- **EXERCISE GOAL**
After finding the line with "This screenshot has width=565, height=453." in the data below, set down exactly each line through the one with "Click Printing, Copying", inclusive, and stop there.

- **TASK INPUTS**
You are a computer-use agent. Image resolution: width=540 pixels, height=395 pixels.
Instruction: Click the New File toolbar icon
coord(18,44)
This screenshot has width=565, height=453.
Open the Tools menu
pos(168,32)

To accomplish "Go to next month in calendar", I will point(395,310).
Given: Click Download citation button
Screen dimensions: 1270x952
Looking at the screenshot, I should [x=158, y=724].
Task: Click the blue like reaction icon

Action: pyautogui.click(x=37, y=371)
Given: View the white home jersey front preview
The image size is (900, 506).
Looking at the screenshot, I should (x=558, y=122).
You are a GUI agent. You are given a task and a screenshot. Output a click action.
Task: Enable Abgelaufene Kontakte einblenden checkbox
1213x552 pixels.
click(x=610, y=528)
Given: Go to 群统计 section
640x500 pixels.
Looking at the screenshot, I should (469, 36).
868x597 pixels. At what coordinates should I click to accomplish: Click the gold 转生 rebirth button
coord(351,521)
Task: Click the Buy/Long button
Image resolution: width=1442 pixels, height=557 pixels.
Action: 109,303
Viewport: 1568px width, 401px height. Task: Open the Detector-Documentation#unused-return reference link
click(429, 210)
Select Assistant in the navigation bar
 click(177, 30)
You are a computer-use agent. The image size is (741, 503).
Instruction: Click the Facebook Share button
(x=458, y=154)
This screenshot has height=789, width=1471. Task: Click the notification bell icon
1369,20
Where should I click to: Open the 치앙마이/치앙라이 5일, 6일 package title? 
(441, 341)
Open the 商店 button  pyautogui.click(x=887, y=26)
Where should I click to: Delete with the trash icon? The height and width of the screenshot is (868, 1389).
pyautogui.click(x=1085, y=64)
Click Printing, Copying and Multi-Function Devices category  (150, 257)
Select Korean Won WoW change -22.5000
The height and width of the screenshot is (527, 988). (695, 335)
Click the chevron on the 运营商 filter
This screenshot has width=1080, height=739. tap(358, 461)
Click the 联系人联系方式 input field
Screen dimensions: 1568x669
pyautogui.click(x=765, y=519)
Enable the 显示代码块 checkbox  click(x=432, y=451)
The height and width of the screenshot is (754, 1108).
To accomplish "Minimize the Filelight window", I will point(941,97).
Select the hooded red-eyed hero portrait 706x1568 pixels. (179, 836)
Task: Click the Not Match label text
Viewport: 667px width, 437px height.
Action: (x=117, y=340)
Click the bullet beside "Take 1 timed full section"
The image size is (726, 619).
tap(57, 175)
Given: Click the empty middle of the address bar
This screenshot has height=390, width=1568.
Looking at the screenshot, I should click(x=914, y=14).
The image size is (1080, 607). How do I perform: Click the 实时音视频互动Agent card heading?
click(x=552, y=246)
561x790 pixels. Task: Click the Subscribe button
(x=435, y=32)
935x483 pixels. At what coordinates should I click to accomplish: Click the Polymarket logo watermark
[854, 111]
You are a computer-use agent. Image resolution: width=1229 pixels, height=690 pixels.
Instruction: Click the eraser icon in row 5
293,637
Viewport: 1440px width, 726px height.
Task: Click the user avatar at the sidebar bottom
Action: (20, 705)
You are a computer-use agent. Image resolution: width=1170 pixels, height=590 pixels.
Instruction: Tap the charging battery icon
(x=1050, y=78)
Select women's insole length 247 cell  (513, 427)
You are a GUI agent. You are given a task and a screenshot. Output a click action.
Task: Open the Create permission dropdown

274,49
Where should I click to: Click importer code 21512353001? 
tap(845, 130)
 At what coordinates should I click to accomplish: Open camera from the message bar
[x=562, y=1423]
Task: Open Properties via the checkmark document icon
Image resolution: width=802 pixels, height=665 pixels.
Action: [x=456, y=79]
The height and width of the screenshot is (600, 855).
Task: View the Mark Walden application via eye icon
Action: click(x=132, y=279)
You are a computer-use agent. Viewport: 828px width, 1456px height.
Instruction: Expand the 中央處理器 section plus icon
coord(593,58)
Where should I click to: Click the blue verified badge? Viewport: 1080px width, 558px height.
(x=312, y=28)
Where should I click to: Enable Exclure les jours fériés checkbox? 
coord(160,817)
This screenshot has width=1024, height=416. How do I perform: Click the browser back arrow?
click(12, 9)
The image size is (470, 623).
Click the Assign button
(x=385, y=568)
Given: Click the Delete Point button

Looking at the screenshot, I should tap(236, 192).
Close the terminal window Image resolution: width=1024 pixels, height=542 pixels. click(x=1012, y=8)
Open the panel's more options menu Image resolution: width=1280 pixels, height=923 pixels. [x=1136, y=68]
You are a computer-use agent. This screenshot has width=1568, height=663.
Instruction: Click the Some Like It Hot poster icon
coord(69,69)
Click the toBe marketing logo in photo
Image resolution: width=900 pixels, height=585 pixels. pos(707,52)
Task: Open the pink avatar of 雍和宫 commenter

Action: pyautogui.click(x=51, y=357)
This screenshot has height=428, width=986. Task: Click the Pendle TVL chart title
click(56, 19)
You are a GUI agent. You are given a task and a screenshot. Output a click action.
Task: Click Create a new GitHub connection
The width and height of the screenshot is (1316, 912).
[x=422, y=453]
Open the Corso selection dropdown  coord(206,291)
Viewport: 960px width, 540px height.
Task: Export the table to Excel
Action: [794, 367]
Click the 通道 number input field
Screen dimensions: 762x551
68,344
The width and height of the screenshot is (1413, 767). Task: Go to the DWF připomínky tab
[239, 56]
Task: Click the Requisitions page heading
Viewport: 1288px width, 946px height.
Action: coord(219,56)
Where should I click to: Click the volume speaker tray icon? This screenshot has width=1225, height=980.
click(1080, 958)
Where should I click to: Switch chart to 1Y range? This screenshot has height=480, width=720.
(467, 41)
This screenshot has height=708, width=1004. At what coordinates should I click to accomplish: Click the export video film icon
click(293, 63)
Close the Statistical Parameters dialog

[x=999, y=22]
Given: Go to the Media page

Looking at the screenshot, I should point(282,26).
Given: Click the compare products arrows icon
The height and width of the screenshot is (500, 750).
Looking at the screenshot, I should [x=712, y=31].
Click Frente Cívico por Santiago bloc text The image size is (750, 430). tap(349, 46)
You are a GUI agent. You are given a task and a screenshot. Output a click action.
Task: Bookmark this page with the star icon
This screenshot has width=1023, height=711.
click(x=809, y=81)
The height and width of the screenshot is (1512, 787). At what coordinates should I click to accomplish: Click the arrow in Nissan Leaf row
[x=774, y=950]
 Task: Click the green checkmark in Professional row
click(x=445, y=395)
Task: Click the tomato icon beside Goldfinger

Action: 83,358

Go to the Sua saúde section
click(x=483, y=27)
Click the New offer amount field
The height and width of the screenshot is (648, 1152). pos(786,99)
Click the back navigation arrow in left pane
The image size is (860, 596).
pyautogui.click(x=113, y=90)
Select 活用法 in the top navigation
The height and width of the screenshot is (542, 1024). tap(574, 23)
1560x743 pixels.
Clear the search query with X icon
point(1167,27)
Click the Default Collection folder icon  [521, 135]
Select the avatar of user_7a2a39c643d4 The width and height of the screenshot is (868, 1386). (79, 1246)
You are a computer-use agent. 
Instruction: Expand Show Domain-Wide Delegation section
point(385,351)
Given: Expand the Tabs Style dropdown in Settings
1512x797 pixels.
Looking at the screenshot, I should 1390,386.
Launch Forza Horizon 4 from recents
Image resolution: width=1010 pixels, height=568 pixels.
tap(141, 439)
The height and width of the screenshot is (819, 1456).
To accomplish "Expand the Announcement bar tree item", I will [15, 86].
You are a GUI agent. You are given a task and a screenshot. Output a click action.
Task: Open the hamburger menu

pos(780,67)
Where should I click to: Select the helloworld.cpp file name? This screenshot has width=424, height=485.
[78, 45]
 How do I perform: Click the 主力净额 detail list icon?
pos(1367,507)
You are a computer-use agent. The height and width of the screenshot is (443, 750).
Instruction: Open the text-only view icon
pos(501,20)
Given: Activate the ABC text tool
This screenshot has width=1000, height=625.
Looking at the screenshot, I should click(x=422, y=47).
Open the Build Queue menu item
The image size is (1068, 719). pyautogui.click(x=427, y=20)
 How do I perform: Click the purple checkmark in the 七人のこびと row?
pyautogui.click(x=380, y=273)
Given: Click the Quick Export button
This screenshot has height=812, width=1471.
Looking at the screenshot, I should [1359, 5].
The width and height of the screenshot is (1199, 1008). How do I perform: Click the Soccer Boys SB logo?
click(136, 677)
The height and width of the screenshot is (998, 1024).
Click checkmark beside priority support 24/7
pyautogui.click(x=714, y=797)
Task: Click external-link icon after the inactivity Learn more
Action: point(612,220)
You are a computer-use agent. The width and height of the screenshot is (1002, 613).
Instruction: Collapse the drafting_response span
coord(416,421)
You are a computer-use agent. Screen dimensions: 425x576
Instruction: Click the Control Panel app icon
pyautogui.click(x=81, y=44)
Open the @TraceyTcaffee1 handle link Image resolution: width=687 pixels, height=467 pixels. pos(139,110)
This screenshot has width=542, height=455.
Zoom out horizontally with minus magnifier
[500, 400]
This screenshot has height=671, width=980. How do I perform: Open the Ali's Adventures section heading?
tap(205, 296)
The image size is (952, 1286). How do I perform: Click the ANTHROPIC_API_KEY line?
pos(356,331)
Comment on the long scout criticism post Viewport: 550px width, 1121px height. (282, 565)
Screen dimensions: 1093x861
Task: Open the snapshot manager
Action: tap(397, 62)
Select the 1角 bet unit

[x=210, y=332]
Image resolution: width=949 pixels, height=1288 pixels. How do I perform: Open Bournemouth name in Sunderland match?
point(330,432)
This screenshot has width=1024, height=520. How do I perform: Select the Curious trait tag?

- **SOLUTION BELOW**
This screenshot has width=565, height=453.
Open the Tools menu
pos(168,32)

To accomplish "Go to next month in calendar", I will point(395,310).
Given: Click Download citation button
Screen dimensions: 1270x952
Looking at the screenshot, I should [x=158, y=724].
Task: Click the blue like reaction icon

Action: pyautogui.click(x=37, y=371)
Given: View the white home jersey front preview
The image size is (900, 506).
Looking at the screenshot, I should (x=558, y=122).
You are a GUI agent. You are given a task and a screenshot. Output a click action.
Task: Enable Abgelaufene Kontakte einblenden checkbox
1213x552 pixels.
click(x=610, y=528)
Given: Go to 群统计 section
640x500 pixels.
Looking at the screenshot, I should (469, 36).
868x597 pixels. At what coordinates should I click to accomplish: Click the gold 转生 rebirth button
coord(351,521)
Task: Click the Buy/Long button
Image resolution: width=1442 pixels, height=557 pixels.
Action: 109,303
Viewport: 1568px width, 401px height. Task: Open the Detector-Documentation#unused-return reference link
click(429, 210)
Select Assistant in the navigation bar
 click(177, 30)
You are a computer-use agent. The image size is (741, 503).
Instruction: Click the Facebook Share button
(x=458, y=154)
This screenshot has height=789, width=1471. Task: Click the notification bell icon
1369,20
Where should I click to: Open the 치앙마이/치앙라이 5일, 6일 package title? 
(441, 341)
Open the 商店 button  pyautogui.click(x=887, y=26)
Where should I click to: Delete with the trash icon? The height and width of the screenshot is (868, 1389).
pyautogui.click(x=1085, y=64)
Click Printing, Copying and Multi-Function Devices category  (150, 257)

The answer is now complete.